* [What is expected]
Pick out all lines of the entries that include the word "Switch" and copy them.

++++++++++

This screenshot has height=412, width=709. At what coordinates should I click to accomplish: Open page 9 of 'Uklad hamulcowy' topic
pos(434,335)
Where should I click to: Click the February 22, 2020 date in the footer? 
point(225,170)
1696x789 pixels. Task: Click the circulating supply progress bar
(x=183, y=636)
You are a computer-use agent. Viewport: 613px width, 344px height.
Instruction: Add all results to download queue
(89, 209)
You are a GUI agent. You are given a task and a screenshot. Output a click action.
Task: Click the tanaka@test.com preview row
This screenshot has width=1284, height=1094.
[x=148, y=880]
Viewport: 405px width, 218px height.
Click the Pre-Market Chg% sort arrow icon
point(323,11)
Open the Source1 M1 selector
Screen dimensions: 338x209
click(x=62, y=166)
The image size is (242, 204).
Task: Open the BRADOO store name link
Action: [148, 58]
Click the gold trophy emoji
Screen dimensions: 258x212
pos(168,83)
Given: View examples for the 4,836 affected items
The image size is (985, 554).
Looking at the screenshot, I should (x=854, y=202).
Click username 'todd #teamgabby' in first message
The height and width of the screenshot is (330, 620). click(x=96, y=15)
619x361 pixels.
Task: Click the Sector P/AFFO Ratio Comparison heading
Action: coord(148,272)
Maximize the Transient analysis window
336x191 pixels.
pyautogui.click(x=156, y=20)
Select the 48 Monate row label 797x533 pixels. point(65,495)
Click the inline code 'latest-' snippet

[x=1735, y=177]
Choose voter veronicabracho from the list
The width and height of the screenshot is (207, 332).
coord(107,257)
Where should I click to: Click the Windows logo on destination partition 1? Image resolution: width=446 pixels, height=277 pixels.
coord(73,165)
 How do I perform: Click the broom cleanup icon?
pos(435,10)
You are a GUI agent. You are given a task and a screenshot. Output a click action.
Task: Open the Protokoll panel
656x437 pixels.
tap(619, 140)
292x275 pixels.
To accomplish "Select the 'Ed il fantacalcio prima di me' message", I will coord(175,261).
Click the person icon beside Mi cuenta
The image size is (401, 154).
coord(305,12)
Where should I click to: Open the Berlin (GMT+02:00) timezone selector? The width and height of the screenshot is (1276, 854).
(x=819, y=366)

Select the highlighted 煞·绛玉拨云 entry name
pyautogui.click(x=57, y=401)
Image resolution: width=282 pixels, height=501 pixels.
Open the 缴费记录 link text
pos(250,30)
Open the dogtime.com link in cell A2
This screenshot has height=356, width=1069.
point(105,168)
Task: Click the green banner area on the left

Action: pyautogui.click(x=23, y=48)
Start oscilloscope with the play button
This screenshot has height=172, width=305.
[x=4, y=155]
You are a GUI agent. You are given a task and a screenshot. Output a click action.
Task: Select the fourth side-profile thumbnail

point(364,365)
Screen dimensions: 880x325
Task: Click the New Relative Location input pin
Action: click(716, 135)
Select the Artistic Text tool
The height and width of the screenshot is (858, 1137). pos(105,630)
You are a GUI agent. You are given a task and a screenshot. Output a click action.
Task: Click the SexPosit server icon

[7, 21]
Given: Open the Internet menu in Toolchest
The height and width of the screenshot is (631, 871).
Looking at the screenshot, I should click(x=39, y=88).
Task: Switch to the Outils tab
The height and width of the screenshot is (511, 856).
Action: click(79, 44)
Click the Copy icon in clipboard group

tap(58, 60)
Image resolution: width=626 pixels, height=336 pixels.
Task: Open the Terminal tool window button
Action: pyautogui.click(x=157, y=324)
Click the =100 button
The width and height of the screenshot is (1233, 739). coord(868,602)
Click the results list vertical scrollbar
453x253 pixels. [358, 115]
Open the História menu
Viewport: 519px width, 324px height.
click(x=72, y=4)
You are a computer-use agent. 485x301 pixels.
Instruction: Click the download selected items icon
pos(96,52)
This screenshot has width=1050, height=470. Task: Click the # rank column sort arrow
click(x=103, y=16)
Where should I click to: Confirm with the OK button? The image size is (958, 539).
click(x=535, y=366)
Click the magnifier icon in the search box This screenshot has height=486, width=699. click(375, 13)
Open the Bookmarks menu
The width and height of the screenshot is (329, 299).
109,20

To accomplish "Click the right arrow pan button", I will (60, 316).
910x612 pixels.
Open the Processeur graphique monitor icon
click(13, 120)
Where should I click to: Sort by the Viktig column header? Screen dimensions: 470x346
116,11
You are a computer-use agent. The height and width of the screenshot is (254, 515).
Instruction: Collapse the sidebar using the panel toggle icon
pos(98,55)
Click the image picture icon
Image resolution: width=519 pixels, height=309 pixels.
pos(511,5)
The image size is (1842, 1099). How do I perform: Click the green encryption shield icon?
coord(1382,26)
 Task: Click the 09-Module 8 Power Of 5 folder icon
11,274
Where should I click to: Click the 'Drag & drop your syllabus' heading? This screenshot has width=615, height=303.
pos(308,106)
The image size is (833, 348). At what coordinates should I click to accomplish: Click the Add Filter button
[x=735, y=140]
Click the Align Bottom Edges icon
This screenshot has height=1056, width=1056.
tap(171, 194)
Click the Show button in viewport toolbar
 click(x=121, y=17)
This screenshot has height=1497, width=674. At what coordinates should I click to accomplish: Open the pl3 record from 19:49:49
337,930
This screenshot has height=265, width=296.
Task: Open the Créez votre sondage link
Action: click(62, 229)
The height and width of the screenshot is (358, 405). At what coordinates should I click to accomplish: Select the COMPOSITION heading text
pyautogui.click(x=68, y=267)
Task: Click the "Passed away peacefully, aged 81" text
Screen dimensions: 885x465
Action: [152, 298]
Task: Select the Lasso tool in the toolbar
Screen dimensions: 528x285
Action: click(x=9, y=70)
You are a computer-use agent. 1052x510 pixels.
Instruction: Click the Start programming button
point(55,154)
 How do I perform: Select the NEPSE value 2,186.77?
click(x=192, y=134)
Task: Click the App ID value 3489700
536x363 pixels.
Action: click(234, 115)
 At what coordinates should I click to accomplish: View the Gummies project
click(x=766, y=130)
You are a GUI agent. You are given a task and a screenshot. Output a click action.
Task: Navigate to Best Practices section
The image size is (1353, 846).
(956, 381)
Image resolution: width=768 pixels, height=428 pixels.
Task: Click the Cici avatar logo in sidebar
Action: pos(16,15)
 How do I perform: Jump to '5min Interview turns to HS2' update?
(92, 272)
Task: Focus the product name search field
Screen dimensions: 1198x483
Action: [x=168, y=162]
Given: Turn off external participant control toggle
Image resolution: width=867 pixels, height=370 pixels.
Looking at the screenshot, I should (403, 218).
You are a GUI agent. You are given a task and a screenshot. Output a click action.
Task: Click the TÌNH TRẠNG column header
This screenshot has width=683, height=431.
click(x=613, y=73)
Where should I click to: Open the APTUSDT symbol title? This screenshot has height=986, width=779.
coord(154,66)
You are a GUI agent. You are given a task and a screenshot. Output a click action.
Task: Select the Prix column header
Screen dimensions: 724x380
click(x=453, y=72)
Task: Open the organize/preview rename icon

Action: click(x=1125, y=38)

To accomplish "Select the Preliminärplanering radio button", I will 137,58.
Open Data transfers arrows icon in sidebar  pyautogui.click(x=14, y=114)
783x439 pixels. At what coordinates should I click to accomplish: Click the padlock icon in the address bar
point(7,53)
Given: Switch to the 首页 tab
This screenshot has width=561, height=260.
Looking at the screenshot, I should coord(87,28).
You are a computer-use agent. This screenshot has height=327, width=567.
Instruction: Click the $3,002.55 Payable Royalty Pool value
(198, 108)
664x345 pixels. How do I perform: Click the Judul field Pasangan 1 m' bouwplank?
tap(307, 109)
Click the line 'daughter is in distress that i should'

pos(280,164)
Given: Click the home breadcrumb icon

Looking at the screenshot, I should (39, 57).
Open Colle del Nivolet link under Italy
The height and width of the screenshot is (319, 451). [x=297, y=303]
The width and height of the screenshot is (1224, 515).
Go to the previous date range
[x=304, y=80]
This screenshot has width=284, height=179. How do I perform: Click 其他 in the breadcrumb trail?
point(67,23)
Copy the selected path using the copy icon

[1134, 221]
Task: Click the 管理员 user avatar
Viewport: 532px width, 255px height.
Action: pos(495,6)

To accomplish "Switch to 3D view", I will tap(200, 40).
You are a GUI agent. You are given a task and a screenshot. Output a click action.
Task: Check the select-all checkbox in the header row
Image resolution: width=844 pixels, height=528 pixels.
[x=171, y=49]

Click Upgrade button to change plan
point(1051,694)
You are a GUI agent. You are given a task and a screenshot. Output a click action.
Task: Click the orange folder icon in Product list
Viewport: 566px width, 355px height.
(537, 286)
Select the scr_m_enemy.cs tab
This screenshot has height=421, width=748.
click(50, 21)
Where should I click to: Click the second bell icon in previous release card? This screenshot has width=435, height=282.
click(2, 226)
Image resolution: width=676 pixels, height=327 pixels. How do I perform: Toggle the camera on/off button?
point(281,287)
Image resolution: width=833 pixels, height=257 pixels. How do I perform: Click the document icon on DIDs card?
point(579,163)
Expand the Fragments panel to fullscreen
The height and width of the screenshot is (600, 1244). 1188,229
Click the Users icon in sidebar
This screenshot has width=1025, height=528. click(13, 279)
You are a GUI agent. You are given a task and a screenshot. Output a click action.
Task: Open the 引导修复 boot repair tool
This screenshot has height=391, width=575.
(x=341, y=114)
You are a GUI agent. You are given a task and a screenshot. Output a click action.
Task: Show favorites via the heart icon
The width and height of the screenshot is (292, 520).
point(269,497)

++++++++++

* [Output below]
Task: Switch to the Outils tab
Given: Switch to the 首页 tab
To accomplish "Switch to 3D view", I will tap(200, 40).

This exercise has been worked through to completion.